アドリック損保がアドバンスクリエイトの「保険市場」に新見積もりシステムを導入したという話がありました。
 
「スキャナーとTV電話を組み合わせた見積もりシステム『スキャンで簡単店頭見積』導入のお知らせ」
http://www.advancecreate.co.jp/ir/news/080709schan.pdf
(株式会社アドバンスクリエイト ニュースリリース 2008.7.9)

株式会社アドバンスクリエイト代表取締役社長:濱田佳治 本社:大阪市中央区、以下アドバンスクリエイト)と、アドリック損害保険株式会社(代表取締役社長:井口卓郎 本社:大阪市中央区、以下アドリック損保)は、アドバンスクリエイトが全国展開している保険ショップ「保険市場」(平成20年6 月末現在65 店舗)において、スキャナーとTV電話を組み合わせた自動車保険見積もりシステム「スキャンで簡単店頭見積」を導入いたしましたのでお知らせいたします。
 
このシステムは「保険市場」の店頭にお客様がお持ちいただいた自動車保険の証券をスキャンするスキャナーとTV電話を設置する事により自動車保険の見積もりを取得する際に、お客様が感じる『めんどうだ』『わかりにくい』『時間がかかる』等のストレスをなくすことにより、スムーズな見積もり提案が可能になると言う画期的なシステムです。

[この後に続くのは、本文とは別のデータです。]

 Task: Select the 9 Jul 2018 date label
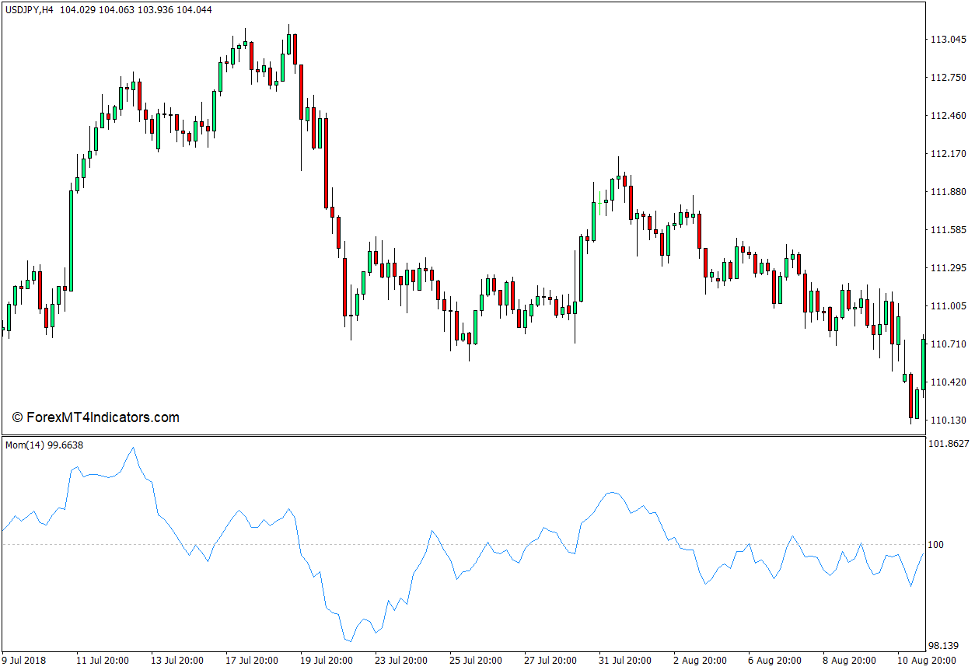click(23, 661)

これだけを読むとなんだか凄そうです。前契約の保険証券をスキャンするだけで、即座に見積もりができるかの印象を受けます。実際にそのとおりだったら、本当に凄いです。他社の保険証券から機械的に契約条件を取得できるなら、もうびっくりです。ここ数年は保険証券のビジュアル化が進んでいるのでなおさらです。
 
しかし、期待したほどではありませんでした。

「保険市場」店頭にお持ちいただいた自動車保険の証券等をスキャンし、事故歴、連絡先などの簡単な質問をお伺いします。実際の見積作成、お客様情報の登録(IDとパスワードの取得)完了までの想定時間は1〜2 時間です。

最後の文の1〜2 時間 ってよくまぁ出せたなと違う意味で感心します。『時間がかかる』は全然変わらないどころか、普通に代理店に行った場合は通常はこの数分の一の時間で見積もりを出してくれるはずです。
どうも、リリース資料を全部読んで判断すると、契約者が「保険市場」に設置された道具を使って、コールセンターと直接やりとりをして、コールセンターに見積もりを出してもらうだけのことのようです。書いてありませんでしたが、「保険市場」の店員はノータッチなのでしょう。
 
いったい、契約者にとって何が便利なのか私にはよく分かりませんでした。
多分、契約者にとっては「保険市場」の店員が損害保険募集人として普通に対応してくれた方が手っ取り早いし、安心できるような気がします。
 
じゃ、このシステムは誰にどんなメリットがあるのか?わざわざコストをかけて導入するのだから、それに見合うだけの効果がなければこんなことしないはずです。
 
おそらく、このシステムで最もメリットを享受するのは、「保険市場」つまりアドバンストクリエイトだと思います。どういうことかというと、多分、「保険市場」は十分な数の損害保険募集人を確保していないか見積もりのための人員を割きたくないかのいずれかと思われます。そこで、「保険市場」の店員が見積もりにタッチしないで済むような仕組みを導入したのではないでしょうか。
アドリック損保はアドバンストクリエイトの子会社ですから、親会社のために便宜を図ったという見方もできそうです。